Task requirements:
Lines from the entries below that hold "will" form the answer; copy all of them.

Stored records
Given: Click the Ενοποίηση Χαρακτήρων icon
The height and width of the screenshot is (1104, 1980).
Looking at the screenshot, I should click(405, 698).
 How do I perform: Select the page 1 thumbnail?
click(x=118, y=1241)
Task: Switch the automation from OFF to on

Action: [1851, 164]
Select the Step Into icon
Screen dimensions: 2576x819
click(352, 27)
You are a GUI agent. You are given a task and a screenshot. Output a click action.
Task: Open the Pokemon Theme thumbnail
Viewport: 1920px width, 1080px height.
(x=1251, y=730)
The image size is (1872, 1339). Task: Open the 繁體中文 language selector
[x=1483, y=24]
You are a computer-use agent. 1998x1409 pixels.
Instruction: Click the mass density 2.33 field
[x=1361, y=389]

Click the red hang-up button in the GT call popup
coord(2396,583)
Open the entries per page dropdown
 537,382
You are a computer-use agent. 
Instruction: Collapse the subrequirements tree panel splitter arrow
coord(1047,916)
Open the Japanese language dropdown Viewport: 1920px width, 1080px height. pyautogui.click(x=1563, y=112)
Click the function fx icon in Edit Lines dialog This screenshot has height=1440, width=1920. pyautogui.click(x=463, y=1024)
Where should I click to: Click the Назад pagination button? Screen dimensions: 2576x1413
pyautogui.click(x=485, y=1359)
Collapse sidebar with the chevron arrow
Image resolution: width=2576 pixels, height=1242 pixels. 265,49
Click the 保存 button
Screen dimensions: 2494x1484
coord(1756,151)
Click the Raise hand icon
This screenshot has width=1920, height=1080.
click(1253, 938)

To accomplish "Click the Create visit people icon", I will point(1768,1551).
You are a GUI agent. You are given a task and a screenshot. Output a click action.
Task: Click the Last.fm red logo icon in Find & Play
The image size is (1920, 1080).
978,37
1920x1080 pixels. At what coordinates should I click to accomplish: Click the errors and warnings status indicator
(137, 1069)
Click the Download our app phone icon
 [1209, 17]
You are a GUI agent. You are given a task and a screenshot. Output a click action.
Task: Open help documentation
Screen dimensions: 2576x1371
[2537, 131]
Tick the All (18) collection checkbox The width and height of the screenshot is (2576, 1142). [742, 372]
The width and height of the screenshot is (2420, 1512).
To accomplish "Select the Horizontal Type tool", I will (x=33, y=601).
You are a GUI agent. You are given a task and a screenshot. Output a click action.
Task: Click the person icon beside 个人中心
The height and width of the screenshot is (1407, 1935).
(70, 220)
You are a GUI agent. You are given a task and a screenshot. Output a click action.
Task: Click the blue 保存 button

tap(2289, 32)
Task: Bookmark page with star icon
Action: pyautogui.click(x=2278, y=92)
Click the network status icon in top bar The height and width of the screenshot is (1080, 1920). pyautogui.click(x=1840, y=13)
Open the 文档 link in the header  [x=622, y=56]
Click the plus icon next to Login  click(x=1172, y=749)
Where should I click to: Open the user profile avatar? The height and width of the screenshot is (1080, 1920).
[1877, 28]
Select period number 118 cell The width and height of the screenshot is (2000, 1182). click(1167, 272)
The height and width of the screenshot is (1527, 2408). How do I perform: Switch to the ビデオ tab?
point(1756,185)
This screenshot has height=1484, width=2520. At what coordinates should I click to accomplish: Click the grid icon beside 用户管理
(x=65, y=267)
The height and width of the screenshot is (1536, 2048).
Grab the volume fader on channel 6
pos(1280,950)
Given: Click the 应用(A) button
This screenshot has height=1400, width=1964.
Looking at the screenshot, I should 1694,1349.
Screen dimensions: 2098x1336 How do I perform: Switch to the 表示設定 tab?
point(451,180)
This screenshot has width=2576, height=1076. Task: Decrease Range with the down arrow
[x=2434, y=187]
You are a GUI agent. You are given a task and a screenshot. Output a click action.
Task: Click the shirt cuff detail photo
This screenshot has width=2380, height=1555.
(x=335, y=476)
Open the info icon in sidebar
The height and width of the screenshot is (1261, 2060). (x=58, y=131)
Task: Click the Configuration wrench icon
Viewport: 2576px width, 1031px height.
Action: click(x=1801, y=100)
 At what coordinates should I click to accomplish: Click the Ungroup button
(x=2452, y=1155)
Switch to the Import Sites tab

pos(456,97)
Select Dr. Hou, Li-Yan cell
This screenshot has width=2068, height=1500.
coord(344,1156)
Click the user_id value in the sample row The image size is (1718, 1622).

Exercise result:
To accomplish "Click the Create visit people icon", I will point(1768,1551).
To accomplish "Select the Horizontal Type tool", I will (x=33, y=601).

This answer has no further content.